Suet is a fully natural product usually made from rendered beef fat. The suet is shaped into handy fat balls or cakes ready to put into the appropriate suet feeders. It can also be mixed with seeds and mealworms for a nutritious snack. Do remember, however, that because suet is almost pure fat, you must be careful to store it out of strong sunlight, especially during the warmer months, when it’s prone to melting or, worse, spoiling, which can be harmful to birds.

Fat balls can be made from a variety of fats and fillers, and although not always quite so energy and nutrient-dense as suet, they will hold their shape better and can tolerate warmer conditions. For ease of use, suet pellets are a clean, tidy way to serve up a feed of fat and can also be scattered for ground-feeding birds. As with all bird feeders, be sure to remove uneaten food frequently, clean your feeders thoroughly, and replenish them with fresh food.

Can you put suet pellets in a peanut feeder?

Yes you can. But remember that, as with bird peanuts or any fatty feed, it can spoil quite quickly if it gets warm or wet, or both. For this reason, it’s vital for the health of the birds using the feeder that you stay on top of hygiene. We recommend checking often to make sure the feed hasn’t gone off (smell it), and emptying, cleaning and replenishing.

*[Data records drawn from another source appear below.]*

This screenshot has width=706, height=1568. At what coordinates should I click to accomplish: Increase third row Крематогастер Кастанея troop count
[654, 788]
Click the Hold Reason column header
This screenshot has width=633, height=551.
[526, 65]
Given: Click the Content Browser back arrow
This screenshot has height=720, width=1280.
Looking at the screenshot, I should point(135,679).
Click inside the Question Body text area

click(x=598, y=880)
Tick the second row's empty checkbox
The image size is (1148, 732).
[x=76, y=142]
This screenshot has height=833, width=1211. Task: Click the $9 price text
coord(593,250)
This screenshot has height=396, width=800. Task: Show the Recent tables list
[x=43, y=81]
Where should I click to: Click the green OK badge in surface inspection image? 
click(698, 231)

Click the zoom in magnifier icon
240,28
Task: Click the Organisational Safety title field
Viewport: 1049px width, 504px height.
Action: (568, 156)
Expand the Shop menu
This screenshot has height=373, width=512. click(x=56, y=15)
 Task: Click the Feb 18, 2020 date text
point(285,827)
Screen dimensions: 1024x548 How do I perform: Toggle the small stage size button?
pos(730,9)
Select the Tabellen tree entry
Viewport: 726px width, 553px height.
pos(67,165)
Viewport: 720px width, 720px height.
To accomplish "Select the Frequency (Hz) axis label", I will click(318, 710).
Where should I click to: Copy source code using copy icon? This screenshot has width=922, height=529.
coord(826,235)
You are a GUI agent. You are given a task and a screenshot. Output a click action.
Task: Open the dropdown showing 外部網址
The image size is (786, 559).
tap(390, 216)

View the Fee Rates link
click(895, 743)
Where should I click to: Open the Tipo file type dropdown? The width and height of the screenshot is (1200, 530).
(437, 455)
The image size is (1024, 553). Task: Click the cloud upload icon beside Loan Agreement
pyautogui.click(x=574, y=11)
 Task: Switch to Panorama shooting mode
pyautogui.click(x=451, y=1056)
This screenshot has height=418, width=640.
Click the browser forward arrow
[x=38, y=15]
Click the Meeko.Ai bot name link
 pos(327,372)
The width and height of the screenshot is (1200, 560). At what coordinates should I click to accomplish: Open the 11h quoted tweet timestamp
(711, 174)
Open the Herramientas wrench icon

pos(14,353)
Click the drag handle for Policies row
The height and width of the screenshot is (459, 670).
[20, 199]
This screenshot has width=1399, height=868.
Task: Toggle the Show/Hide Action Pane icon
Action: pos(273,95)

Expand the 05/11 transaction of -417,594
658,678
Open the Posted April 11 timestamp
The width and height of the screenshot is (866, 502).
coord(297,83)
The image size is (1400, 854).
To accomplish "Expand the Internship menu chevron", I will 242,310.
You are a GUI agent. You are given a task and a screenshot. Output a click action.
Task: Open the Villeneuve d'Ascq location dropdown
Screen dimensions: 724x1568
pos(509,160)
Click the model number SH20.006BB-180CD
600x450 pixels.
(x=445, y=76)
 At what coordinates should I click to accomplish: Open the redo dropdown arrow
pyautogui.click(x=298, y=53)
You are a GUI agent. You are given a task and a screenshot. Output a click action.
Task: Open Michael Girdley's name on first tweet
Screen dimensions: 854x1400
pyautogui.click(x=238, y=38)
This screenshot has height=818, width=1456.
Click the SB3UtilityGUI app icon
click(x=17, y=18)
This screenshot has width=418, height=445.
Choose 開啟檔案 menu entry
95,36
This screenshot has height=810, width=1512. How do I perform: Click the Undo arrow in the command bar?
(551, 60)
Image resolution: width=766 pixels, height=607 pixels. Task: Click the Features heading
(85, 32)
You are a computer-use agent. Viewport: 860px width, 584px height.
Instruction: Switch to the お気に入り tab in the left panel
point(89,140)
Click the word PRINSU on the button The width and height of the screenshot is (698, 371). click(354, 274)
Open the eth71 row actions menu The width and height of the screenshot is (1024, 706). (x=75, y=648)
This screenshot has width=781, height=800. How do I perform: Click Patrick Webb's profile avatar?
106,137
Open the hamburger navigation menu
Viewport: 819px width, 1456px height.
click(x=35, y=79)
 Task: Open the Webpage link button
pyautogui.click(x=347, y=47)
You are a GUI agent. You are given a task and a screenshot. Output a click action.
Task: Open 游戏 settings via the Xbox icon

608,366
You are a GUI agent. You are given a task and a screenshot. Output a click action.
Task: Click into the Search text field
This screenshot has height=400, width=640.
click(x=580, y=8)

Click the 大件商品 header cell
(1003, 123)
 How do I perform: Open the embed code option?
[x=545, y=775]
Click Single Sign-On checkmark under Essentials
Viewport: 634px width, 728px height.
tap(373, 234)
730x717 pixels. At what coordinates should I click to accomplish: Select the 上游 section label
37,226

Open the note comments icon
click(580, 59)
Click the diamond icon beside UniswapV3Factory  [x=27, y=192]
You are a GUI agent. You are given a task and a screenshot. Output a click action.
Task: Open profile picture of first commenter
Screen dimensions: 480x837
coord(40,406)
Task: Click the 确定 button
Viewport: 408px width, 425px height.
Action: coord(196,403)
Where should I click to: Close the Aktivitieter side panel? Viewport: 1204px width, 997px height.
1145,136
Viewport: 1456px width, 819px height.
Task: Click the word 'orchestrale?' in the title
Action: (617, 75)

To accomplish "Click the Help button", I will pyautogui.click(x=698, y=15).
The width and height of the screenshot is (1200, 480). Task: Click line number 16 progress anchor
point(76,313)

Where to hang a suet bird feeder

Hang your suet feeder from a tree branch or a multi-feeder system, or in the case of suet cake feeders, you can attach it to the trunk of a tree. Make sure that the feeder is out of direct sunlight, well clear of the ground, and that it’s not going to fall prey to pests like squirrels and other rodents. Birds like a quiet spot for feeding with cover nearby in case they’re startled and need to hide. If you’re not sure, the best thing to do is to experiment with different locations until you’re met with success.